(Data extracts)
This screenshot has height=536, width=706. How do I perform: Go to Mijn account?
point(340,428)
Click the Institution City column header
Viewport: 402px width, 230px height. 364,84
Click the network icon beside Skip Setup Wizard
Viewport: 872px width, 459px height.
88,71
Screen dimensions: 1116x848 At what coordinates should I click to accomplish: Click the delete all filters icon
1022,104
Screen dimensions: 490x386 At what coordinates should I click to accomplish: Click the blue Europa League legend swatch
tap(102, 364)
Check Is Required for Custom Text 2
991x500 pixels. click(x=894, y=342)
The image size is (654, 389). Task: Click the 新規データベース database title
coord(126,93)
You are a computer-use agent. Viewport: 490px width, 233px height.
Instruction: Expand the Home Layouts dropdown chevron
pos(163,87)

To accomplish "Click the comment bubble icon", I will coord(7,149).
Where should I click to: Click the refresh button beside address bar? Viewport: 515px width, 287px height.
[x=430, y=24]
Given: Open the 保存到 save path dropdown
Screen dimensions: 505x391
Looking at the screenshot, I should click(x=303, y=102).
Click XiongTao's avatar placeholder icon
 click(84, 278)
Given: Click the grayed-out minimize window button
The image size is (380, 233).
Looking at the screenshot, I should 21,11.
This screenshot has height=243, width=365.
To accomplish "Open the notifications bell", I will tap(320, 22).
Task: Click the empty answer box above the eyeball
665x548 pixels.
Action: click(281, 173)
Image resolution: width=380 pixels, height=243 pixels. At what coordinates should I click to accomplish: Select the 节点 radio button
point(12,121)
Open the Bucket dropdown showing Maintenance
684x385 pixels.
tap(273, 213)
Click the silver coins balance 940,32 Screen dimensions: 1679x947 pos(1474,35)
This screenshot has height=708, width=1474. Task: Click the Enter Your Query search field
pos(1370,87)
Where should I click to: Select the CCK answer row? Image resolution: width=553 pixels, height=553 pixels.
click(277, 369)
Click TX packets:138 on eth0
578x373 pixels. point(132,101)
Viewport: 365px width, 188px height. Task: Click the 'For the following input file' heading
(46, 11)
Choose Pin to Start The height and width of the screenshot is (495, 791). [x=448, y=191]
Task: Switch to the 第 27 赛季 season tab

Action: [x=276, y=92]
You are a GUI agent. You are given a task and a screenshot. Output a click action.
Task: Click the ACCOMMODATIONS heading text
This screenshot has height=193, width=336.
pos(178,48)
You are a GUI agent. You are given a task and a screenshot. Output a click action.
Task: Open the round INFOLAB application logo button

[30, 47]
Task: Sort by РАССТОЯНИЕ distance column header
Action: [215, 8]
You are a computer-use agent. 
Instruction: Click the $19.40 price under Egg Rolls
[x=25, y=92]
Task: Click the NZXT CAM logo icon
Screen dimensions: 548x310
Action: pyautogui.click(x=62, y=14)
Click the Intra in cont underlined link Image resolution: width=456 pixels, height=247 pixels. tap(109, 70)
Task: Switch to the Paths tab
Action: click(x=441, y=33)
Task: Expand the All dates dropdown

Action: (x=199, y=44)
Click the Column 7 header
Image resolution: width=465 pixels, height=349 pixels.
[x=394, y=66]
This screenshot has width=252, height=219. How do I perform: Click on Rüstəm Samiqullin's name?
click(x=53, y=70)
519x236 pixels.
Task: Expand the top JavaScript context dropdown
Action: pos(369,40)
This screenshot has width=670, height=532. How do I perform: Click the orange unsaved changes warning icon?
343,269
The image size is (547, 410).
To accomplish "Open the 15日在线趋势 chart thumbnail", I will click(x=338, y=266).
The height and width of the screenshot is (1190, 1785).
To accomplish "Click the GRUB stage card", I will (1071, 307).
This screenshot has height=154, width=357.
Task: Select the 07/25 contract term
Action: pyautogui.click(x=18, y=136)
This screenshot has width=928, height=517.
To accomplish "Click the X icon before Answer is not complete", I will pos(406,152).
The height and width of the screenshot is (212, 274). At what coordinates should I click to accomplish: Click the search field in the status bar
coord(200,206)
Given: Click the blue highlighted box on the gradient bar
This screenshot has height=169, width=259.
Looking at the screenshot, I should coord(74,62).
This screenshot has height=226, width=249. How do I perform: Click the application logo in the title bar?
(End Data extracts)
Assigned task -> Set down every record once more, exactly as written.

Output ->
This screenshot has height=536, width=706. How do I perform: Go to Mijn account?
point(340,428)
Click the Institution City column header
Viewport: 402px width, 230px height. 364,84
Click the network icon beside Skip Setup Wizard
Viewport: 872px width, 459px height.
88,71
Screen dimensions: 1116x848 At what coordinates should I click to accomplish: Click the delete all filters icon
1022,104
Screen dimensions: 490x386 At what coordinates should I click to accomplish: Click the blue Europa League legend swatch
tap(102, 364)
Check Is Required for Custom Text 2
991x500 pixels. click(x=894, y=342)
The image size is (654, 389). Task: Click the 新規データベース database title
coord(126,93)
You are a computer-use agent. Viewport: 490px width, 233px height.
Instruction: Expand the Home Layouts dropdown chevron
pos(163,87)

To accomplish "Click the comment bubble icon", I will coord(7,149).
Where should I click to: Click the refresh button beside address bar? Viewport: 515px width, 287px height.
[x=430, y=24]
Given: Open the 保存到 save path dropdown
Screen dimensions: 505x391
Looking at the screenshot, I should click(x=303, y=102).
Click XiongTao's avatar placeholder icon
 click(84, 278)
Given: Click the grayed-out minimize window button
The image size is (380, 233).
Looking at the screenshot, I should 21,11.
This screenshot has height=243, width=365.
To accomplish "Open the notifications bell", I will tap(320, 22).
Task: Click the empty answer box above the eyeball
665x548 pixels.
Action: click(281, 173)
Image resolution: width=380 pixels, height=243 pixels. At what coordinates should I click to accomplish: Select the 节点 radio button
point(12,121)
Open the Bucket dropdown showing Maintenance
684x385 pixels.
tap(273, 213)
Click the silver coins balance 940,32 Screen dimensions: 1679x947 pos(1474,35)
This screenshot has height=708, width=1474. Task: Click the Enter Your Query search field
pos(1370,87)
Where should I click to: Select the CCK answer row? Image resolution: width=553 pixels, height=553 pixels.
click(277, 369)
Click TX packets:138 on eth0
578x373 pixels. point(132,101)
Viewport: 365px width, 188px height. Task: Click the 'For the following input file' heading
(46, 11)
Choose Pin to Start The height and width of the screenshot is (495, 791). [x=448, y=191]
Task: Switch to the 第 27 赛季 season tab

Action: [x=276, y=92]
You are a GUI agent. You are given a task and a screenshot. Output a click action.
Task: Click the ACCOMMODATIONS heading text
This screenshot has height=193, width=336.
pos(178,48)
You are a GUI agent. You are given a task and a screenshot. Output a click action.
Task: Open the round INFOLAB application logo button

[30, 47]
Task: Sort by РАССТОЯНИЕ distance column header
Action: [215, 8]
You are a computer-use agent. 
Instruction: Click the $19.40 price under Egg Rolls
[x=25, y=92]
Task: Click the NZXT CAM logo icon
Screen dimensions: 548x310
Action: pyautogui.click(x=62, y=14)
Click the Intra in cont underlined link Image resolution: width=456 pixels, height=247 pixels. tap(109, 70)
Task: Switch to the Paths tab
Action: click(x=441, y=33)
Task: Expand the All dates dropdown

Action: (x=199, y=44)
Click the Column 7 header
Image resolution: width=465 pixels, height=349 pixels.
[x=394, y=66]
This screenshot has width=252, height=219. How do I perform: Click on Rüstəm Samiqullin's name?
click(x=53, y=70)
519x236 pixels.
Task: Expand the top JavaScript context dropdown
Action: pos(369,40)
This screenshot has width=670, height=532. How do I perform: Click the orange unsaved changes warning icon?
343,269
The image size is (547, 410).
To accomplish "Open the 15日在线趋势 chart thumbnail", I will click(x=338, y=266).
The height and width of the screenshot is (1190, 1785).
To accomplish "Click the GRUB stage card", I will (1071, 307).
This screenshot has height=154, width=357.
Task: Select the 07/25 contract term
Action: pyautogui.click(x=18, y=136)
This screenshot has width=928, height=517.
To accomplish "Click the X icon before Answer is not complete", I will pos(406,152).
The height and width of the screenshot is (212, 274). At what coordinates should I click to accomplish: Click the search field in the status bar
coord(200,206)
Given: Click the blue highlighted box on the gradient bar
This screenshot has height=169, width=259.
Looking at the screenshot, I should coord(74,62).
This screenshot has height=226, width=249. How do I perform: Click the application logo in the title bar?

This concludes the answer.